Analyzing Open-Ended Survey Responses with AI: Text Mining vs LLM Coding

If you've ever run a customer survey, you know the feeling. The multiple-choice dashboard is crisp and ready to share. The open-text column, meanwhile, is sitting right there — hundreds or thousands of responses deep, completely unread. "We should really do something with the free-text answers" has been a standing agenda item since surveys were invented. And three weeks later, you're skim-reading them over coffee, hoping for a pattern to jump out. It usually doesn't.

Generative AI is the first credible shot at actually breaking this bottleneck. But — and this is the honest part — it's not the silver bullet the marketing implies. A 2024 peer-reviewed paper reports Claude hitting 93.9% accuracy, nearly matching human coders. Another 2024 paper finds general-purpose LLMs inadequate without fine-tuning. Both are correct; they tested different things.
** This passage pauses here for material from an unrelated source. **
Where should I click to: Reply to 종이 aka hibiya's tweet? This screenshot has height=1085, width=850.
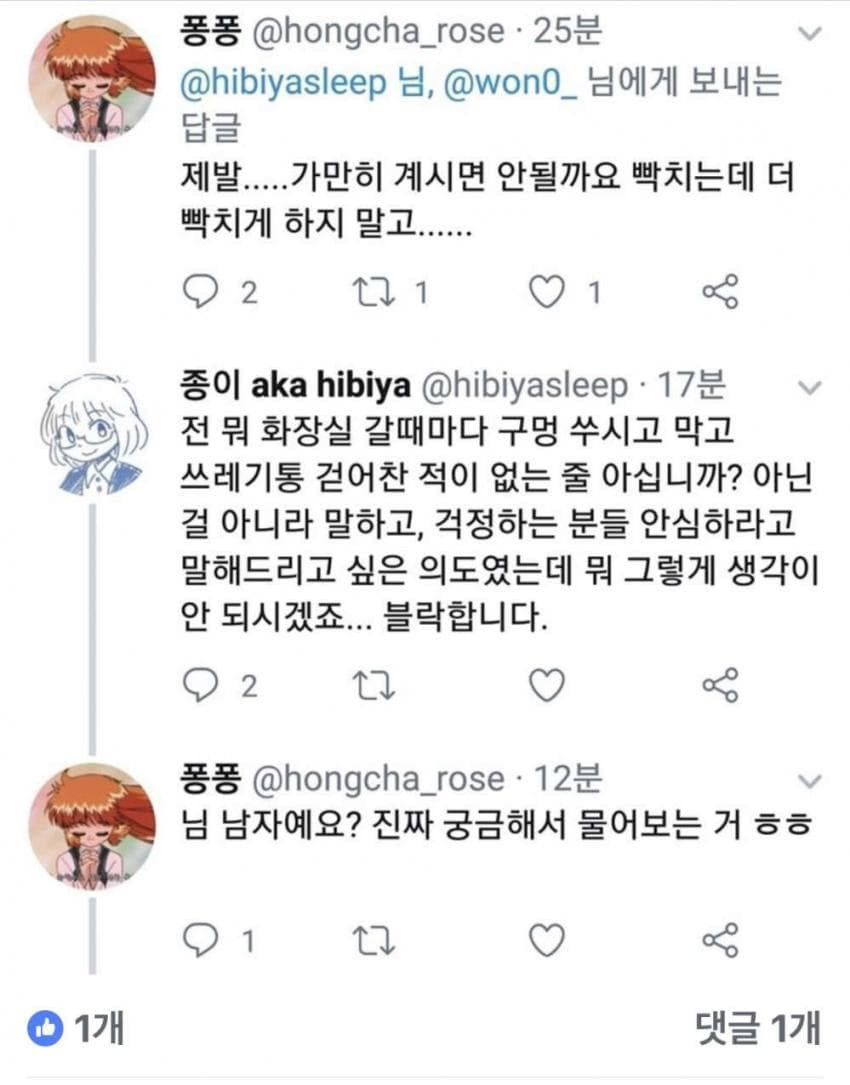203,685
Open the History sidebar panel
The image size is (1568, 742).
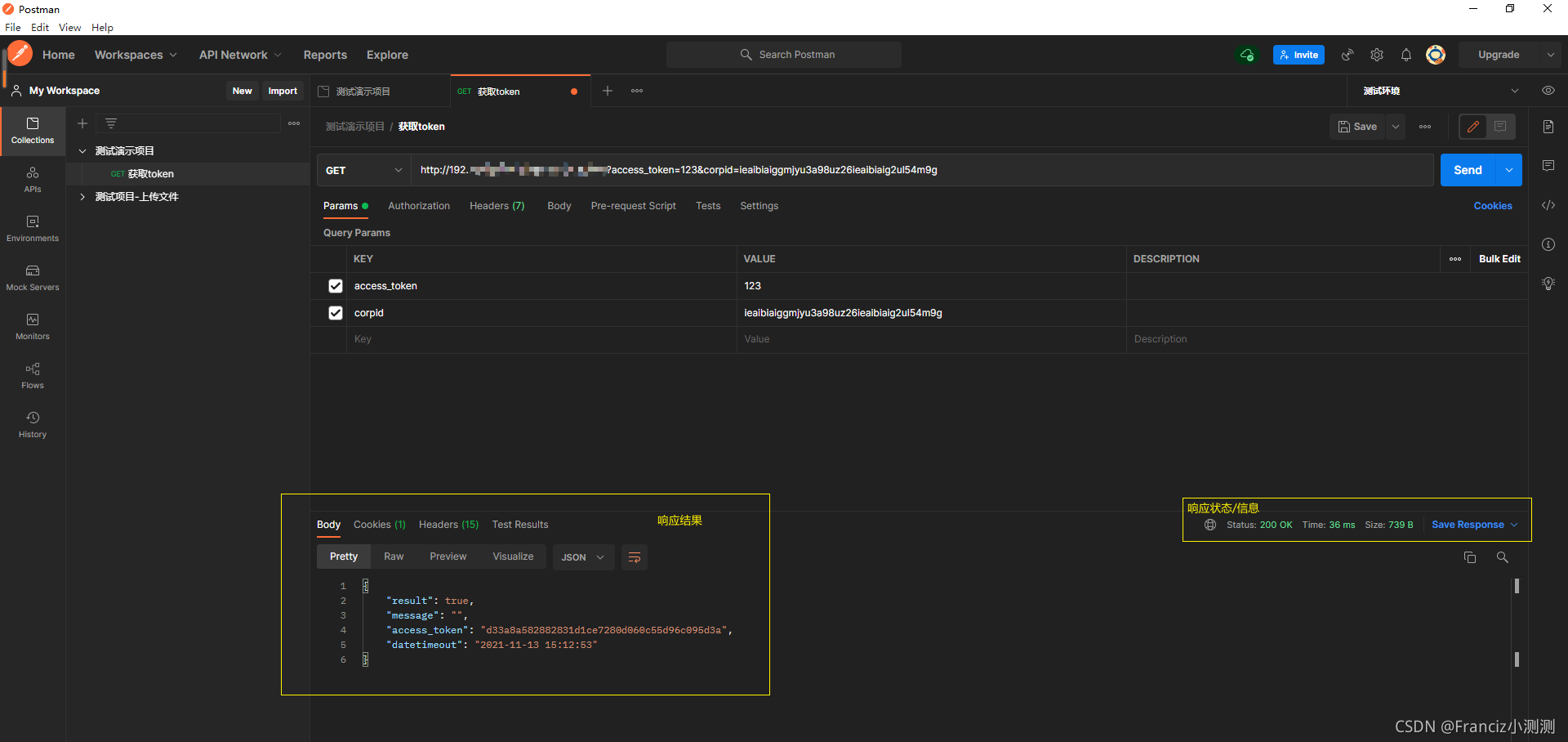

This piece walks through what text mining and LLM coding each actually buy you, where each one falls apart, and how to pick the combination that fits what you're trying to do.

1. Two Approaches to Open-Ended Analysis

The analysis of open-ended responses splits into two traditions.

Approach 1: Text Mining (word and co-occurrence based)

The classical approach: morphological / tokenization analysis → word frequency → co-occurrence network → sentiment. Strong at quantitative word-level trend analysis ("what terms appear most?"), weaker at contextual understanding.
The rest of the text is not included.